Neriishi K, Nakashima E, Akahoshi M, Hida A, Grant EJ, Masunari N, Funamoto S, Minamoto A, Fujiwara S, Shore RE.
Source
Departments of Clinical Studies, Statistics, Epidemiology, and Research, Radiation Effects Research Foundation, 5-2 Hijiyama Park, Minami-ku, Hiroshima 732-0815, Japan; Department of Clinical Studies, Radiation Effects Research Foundation, Nagasaki, Japan; Minamoto Eye Clinic, Hiroshima, Japan.
Abstract
Purpose:
To examine the incidence of clinically important cataracts in relation to lens radiation doses between 0 and approximately 3 Gy to address risks at relatively low brief doses.
Materials and Methods:
Informed consent was obtained, and human subjects procedures were approved by theethical committee at the Radiation Effects Research Foundation. Cataract surgery incidence was documented for 6066 atomic bomb survivors during 1986-2005. Sixteen risk factors for cataract, such as smoking, hypertension, and corticosteroid use, were not confounders of the radiation effect on the basis of Cox regression analysis. Radiation dose-response analyses were performed for cataract surgery incidence by using Poisson regression analysis, adjusting for demographic variables and diabetes mellitus, and results were expressed as the excess relative risk (ERR) and the excess absolute risk (EAR) (ie, measures of how much radiation multiplies [ERR] or adds to [EAR] the risk in the unexposed group).
Results:
Of 6066 atomic bomb survivors, 1028 underwent a first cataract surgery during 1986-2005. The estimated threshold dose was 0.50 Gy (95% confidence interval [CI]: 0.10 Gy, 0.95 Gy) for the ERR model and 0.45 Gy (95% CI: 0.10 Gy, 1.05 Gy) for the EAR model.

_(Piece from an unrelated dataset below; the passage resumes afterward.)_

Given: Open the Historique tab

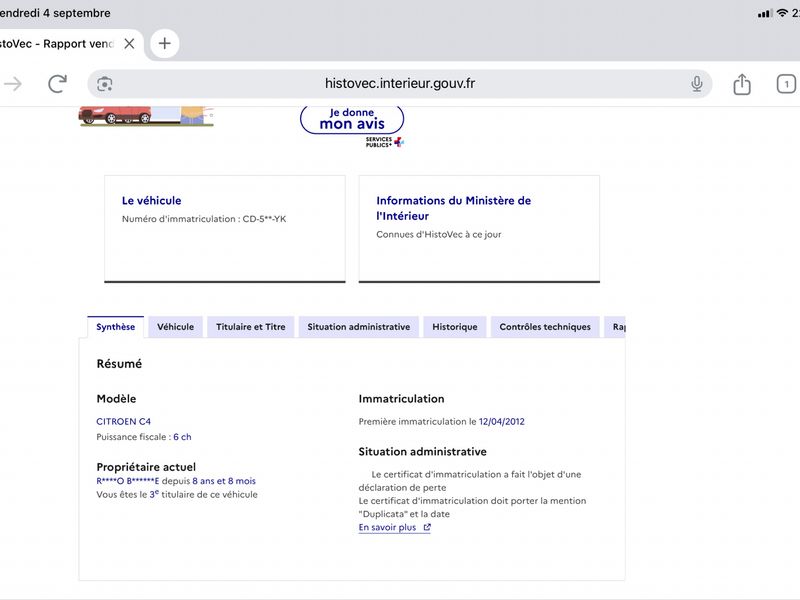Looking at the screenshot, I should tap(455, 327).
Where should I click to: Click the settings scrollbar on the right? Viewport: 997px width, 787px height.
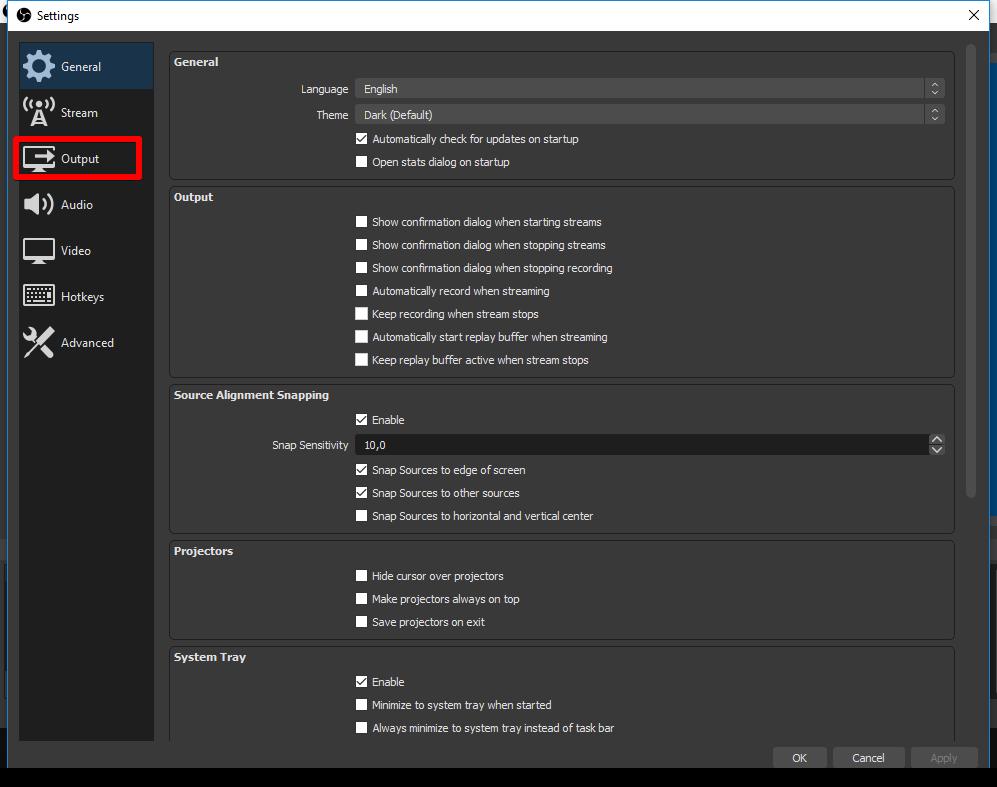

A linear-quadratic test for upward curvature did not show a significant quadratic effect for either the ERR or EAR model. The linear ERR model for a 70-year-old individual, exposed at age 20 years, showed a 0.32 (95% CI: 0.17, 0.52) excess risk at 1 Gy. The ERR was highest for those who were young at exposure.
Conclusion:
These data indicate a radiation effect for vision-impairing cataracts at doses less than 1 Gy. The evidence suggests that dose standards for protection of the eye from brief radiation exposures should be 0.5 Gy or less.